Modified hydrothermal method for synthesizing titanium dioxide-decorated multiwalled carbon nanotube nanocomposites for the solar-driven photocatalytic degradation of dyes

Abstract

This study aimed to address the issue of rapid electron–hole recombination in photocatalysis by exploiting multi-phase TiO₂ decorated on multiwalled carbon nanotubes (MWCNTs) to improve the photocatalytic degradation of dyes. A simple and eco-friendly one-pot method was utilized to create the TiO₂/MWCNT nanostructure using glucose as both a structure-directing agent and a carbon source without requiring any prior covalent or non-covalent functionalization of the MWCNTs at 160 °C. Furthermore, it was found that the average width of the nanocomposites changed from 20 ± 1 and 42 ± 2 nm to 56 ± 3 nm, corresponding to MWCNT contents of 1.0, 2.0, and 3.0 (wt%), respectively. Specifically, TiO₂/MWCNTs with a low content of MWCNTs demonstrated enhanced performance for the photocatalytic degradation of dyes, with the bandgap of the nanocomposites decreasing to 2.5 eV with 1.0% MWCNTs and 2.4 eV with 2.0% MWCNTs.
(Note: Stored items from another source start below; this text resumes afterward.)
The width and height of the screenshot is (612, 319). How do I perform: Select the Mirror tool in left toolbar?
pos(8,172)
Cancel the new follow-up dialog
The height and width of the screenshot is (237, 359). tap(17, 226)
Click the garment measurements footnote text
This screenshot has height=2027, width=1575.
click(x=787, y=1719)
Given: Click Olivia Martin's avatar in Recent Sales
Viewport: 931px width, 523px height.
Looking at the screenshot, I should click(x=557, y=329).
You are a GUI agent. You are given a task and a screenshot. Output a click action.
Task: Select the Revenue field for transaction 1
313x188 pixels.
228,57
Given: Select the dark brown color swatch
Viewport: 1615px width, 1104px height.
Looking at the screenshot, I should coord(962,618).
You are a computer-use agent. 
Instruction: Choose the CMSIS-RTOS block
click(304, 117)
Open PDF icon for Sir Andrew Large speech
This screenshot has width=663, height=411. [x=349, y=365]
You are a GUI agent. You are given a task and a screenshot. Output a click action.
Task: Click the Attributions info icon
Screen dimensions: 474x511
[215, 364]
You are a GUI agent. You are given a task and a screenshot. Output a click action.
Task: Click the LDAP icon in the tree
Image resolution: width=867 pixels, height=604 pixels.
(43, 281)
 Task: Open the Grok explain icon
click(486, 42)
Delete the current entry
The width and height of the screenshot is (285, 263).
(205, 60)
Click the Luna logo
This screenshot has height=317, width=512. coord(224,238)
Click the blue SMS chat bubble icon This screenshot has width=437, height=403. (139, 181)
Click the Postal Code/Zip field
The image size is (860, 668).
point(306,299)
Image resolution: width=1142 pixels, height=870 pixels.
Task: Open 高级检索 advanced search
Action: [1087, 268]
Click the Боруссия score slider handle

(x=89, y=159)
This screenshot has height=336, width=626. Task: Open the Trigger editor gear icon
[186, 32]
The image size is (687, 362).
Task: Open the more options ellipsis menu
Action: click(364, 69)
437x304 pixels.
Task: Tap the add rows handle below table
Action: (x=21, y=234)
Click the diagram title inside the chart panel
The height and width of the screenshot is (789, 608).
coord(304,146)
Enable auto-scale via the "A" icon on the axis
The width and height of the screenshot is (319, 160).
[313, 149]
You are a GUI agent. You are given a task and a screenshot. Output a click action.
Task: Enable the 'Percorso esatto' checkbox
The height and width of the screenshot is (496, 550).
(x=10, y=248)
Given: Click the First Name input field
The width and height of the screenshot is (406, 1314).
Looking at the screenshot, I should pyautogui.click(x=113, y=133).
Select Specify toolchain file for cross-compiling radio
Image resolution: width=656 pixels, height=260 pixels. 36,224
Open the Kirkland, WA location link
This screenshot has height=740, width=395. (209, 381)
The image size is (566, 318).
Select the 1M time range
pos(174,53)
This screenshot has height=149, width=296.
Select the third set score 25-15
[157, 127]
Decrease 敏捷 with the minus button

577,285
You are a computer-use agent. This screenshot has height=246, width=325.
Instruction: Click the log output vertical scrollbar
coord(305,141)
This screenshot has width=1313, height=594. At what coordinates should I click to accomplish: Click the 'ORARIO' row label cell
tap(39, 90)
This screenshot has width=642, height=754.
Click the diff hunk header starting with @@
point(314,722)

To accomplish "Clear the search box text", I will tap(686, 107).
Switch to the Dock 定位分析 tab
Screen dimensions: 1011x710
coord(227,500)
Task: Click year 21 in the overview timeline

The TiO₂/MWCNT-1.0 catalyst demonstrated high photocatalytic efficiency for methylene blue (MB) degradation with a rate constant of 0.0051 min⁻¹. TiO₂/MWCNT-2.0 was more effective for rhodamine (RhB) degradation than pristine TiO₂, with a rate constant of 0.0065 min⁻¹ within 120 min of solar-light exposure. This novel modified approach can be used to synthesize nanocomposites simply and is potentially feasible for efficient dye degradation and beyond, offering a promising solution for water-pollution treatment.